Exercise objective
Reproduce each of the following records verbatim, with every character and line break unchanged.

● ● ● ● ●

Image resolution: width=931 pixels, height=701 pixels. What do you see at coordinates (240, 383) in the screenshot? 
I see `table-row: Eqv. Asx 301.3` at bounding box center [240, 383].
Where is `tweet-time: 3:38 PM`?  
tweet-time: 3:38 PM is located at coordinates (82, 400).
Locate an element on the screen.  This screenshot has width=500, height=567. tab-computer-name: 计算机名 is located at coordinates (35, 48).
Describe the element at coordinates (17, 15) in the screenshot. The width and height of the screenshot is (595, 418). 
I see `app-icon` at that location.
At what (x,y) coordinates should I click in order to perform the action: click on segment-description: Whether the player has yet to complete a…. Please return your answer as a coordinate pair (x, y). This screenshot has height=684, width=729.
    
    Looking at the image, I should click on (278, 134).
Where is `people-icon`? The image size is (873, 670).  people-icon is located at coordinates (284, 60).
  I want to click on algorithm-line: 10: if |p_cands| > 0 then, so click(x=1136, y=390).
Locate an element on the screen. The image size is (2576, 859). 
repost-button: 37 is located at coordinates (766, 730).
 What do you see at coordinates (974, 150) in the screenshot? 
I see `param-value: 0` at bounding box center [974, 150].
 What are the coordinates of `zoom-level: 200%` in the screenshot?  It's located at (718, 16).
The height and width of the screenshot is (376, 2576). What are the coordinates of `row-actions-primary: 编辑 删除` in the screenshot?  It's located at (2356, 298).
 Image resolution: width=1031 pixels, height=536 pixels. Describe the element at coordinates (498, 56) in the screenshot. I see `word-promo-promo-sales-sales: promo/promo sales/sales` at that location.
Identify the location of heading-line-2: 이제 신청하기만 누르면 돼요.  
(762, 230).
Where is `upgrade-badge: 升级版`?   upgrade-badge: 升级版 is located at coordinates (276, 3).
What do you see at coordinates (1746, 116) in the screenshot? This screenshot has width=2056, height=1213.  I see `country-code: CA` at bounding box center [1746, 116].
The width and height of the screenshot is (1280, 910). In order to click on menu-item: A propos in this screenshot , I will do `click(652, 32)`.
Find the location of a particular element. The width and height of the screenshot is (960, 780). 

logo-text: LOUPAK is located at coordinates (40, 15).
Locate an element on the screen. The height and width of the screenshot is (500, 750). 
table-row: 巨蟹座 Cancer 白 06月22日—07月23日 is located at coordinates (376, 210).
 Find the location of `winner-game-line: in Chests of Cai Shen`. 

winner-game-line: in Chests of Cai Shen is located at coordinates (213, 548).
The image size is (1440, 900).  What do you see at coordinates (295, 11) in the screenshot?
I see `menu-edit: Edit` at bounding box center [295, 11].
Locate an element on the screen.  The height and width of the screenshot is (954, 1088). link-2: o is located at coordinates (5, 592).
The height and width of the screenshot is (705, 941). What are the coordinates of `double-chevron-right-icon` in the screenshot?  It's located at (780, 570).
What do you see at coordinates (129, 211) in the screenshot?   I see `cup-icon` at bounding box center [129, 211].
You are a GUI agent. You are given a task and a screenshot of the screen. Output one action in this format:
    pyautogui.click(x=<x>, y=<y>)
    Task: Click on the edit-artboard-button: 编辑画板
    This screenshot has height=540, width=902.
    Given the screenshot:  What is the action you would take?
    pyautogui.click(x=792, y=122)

● ● ● ● ●

Task output
Image resolution: width=931 pixels, height=701 pixels. What do you see at coordinates (240, 383) in the screenshot? 
I see `table-row: Eqv. Asx 301.3` at bounding box center [240, 383].
Where is `tweet-time: 3:38 PM`?  
tweet-time: 3:38 PM is located at coordinates (82, 400).
Locate an element on the screen.  This screenshot has width=500, height=567. tab-computer-name: 计算机名 is located at coordinates (35, 48).
Describe the element at coordinates (17, 15) in the screenshot. The width and height of the screenshot is (595, 418). 
I see `app-icon` at that location.
At what (x,y) coordinates should I click in order to perform the action: click on segment-description: Whether the player has yet to complete a…. Please return your answer as a coordinate pair (x, y). This screenshot has height=684, width=729.
    
    Looking at the image, I should click on (278, 134).
Where is `people-icon`? The image size is (873, 670).  people-icon is located at coordinates (284, 60).
  I want to click on algorithm-line: 10: if |p_cands| > 0 then, so click(x=1136, y=390).
Locate an element on the screen. The image size is (2576, 859). 
repost-button: 37 is located at coordinates (766, 730).
 What do you see at coordinates (974, 150) in the screenshot? 
I see `param-value: 0` at bounding box center [974, 150].
 What are the coordinates of `zoom-level: 200%` in the screenshot?  It's located at (718, 16).
The height and width of the screenshot is (376, 2576). What are the coordinates of `row-actions-primary: 编辑 删除` in the screenshot?  It's located at (2356, 298).
 Image resolution: width=1031 pixels, height=536 pixels. Describe the element at coordinates (498, 56) in the screenshot. I see `word-promo-promo-sales-sales: promo/promo sales/sales` at that location.
Identify the location of heading-line-2: 이제 신청하기만 누르면 돼요.  
(762, 230).
Where is `upgrade-badge: 升级版`?   upgrade-badge: 升级版 is located at coordinates (276, 3).
What do you see at coordinates (1746, 116) in the screenshot? This screenshot has width=2056, height=1213.  I see `country-code: CA` at bounding box center [1746, 116].
The width and height of the screenshot is (1280, 910). In order to click on menu-item: A propos in this screenshot , I will do `click(652, 32)`.
Find the location of a particular element. The width and height of the screenshot is (960, 780). 

logo-text: LOUPAK is located at coordinates (40, 15).
Locate an element on the screen. The height and width of the screenshot is (500, 750). 
table-row: 巨蟹座 Cancer 白 06月22日—07月23日 is located at coordinates (376, 210).
 Find the location of `winner-game-line: in Chests of Cai Shen`. 

winner-game-line: in Chests of Cai Shen is located at coordinates (213, 548).
The image size is (1440, 900).  What do you see at coordinates (295, 11) in the screenshot?
I see `menu-edit: Edit` at bounding box center [295, 11].
Locate an element on the screen.  The height and width of the screenshot is (954, 1088). link-2: o is located at coordinates (5, 592).
The height and width of the screenshot is (705, 941). What are the coordinates of `double-chevron-right-icon` in the screenshot?  It's located at (780, 570).
What do you see at coordinates (129, 211) in the screenshot?   I see `cup-icon` at bounding box center [129, 211].
You are a GUI agent. You are given a task and a screenshot of the screen. Output one action in this format:
    pyautogui.click(x=<x>, y=<y>)
    Task: Click on the edit-artboard-button: 编辑画板
    This screenshot has height=540, width=902.
    Given the screenshot:  What is the action you would take?
    pyautogui.click(x=792, y=122)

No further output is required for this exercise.